Source data
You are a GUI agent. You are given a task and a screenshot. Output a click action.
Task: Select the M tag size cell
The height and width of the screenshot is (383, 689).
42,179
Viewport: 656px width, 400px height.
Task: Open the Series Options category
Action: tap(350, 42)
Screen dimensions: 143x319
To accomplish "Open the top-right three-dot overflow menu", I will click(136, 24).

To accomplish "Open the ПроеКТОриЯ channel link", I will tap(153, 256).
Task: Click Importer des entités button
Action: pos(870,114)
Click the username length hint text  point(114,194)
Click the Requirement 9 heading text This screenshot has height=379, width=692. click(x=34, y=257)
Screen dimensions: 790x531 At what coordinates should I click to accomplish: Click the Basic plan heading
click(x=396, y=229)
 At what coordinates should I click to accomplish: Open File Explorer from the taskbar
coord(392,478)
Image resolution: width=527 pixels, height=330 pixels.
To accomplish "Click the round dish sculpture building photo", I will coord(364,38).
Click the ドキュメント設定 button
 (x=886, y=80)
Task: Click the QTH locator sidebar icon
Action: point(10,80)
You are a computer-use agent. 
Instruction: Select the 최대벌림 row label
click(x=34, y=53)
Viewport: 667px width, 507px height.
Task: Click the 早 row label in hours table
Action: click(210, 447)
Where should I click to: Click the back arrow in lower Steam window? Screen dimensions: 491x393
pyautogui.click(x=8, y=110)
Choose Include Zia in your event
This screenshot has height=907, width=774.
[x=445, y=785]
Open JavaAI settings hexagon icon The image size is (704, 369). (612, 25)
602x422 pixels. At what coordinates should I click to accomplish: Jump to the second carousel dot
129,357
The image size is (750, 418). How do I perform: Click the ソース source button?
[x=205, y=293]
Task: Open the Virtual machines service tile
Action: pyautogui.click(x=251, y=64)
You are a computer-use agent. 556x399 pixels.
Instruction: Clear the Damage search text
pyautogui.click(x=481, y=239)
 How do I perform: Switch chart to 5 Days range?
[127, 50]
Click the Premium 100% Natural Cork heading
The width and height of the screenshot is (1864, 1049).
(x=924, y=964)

Activity - Your answer should consist only of the number of lines in the entries above that include "computer".

Answer - 2